On Valentine's Day, one of my least favorite holidays ever, the USA Network played a day-long marathon of romantic comedies, otherwise known as chick flicks. I have no quarrel with these kind of films, in fact, some of them are very near to my heart.
I do have an objection to them being labeled "for women only," however. If men were honest, they would admit that the real point of these movies is that there is no better feeling on earth than love at it's newest, at its freshest. That moment when new love takes its first breath, first blinks in the bright sunlight and taps the shoulders of two individuals who have been looking for it their entire lives: "I'm here! Enjoy!"
This "best feeling in the world" also partially explains why people the world over have choose to have affairs or "emotional" affairs. The desire to recapture that "new love" feeling never quite goes away no matter how long ago we turned 17.

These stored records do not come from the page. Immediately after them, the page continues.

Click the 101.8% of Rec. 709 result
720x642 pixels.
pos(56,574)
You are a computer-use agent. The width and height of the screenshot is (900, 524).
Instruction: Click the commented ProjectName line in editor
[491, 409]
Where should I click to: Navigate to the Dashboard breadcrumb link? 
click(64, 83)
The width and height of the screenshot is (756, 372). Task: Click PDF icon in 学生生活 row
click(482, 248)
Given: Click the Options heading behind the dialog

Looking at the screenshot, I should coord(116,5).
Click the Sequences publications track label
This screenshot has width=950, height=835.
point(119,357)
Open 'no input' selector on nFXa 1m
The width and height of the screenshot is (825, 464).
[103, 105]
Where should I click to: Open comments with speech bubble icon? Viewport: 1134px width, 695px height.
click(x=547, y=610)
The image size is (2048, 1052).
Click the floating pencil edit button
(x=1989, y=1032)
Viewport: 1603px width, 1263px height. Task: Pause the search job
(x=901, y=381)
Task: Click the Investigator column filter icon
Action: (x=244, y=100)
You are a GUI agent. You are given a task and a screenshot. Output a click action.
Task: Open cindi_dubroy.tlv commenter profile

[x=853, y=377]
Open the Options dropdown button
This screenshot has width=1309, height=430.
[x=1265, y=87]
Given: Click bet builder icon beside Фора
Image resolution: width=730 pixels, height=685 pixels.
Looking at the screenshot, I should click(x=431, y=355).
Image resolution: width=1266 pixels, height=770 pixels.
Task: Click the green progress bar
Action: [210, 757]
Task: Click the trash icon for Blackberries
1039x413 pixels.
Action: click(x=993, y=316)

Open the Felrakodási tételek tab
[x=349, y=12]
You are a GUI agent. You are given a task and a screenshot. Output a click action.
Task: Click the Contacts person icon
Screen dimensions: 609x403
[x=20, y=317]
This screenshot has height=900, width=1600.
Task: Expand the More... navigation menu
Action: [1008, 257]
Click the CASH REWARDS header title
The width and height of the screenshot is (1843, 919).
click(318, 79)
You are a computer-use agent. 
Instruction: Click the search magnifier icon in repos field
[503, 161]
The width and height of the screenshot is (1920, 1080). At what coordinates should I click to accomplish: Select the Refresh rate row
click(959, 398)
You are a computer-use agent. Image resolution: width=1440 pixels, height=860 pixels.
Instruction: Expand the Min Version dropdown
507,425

But that's the moment we wait for in these movies. The first hour and fifty minutes is nothing more than the preamble to the final moment of recognition when the couple reaches that mutual stage of admiration and desire and passion and love. Voila! The kiss, the embrace, the moment we want to see. (And if we're lucky, have experienced in our lives.)
It's just that despite the excitement and fireworks, it isn't real. It isn't real in the movies and it isn't real in life. And by real, I mean - lasting. It's fun and manic while you're in the throes of new love, but it can't possibly by definition stay "new love" forever. On a good day, that's where the magic really happens: When it's not new but it's still good.
Along those lines, there are those who say the best bit of love isn't the start, but rather the mellowing that comes along only after years of commitment and compassion for each other. Which brings me to one of my favorites authors, and how he handles this subject. The New Yorker has labeled Nick Hornby "a maestro of the male confessional." I love him - he writes male characters I want to know (and feel like I have known as a matter of fact.)
In his wonderful novel, High Fidelity, Hornby reveals the angst and turmoil of his storyteller, Rob. And Rob, in his own wonderfully insecure voice, tells women (and men) the truth about how we're different people (but not in an annoying and simplistic Mars / Venus way) and how we approach the same thing (love) from two different angles.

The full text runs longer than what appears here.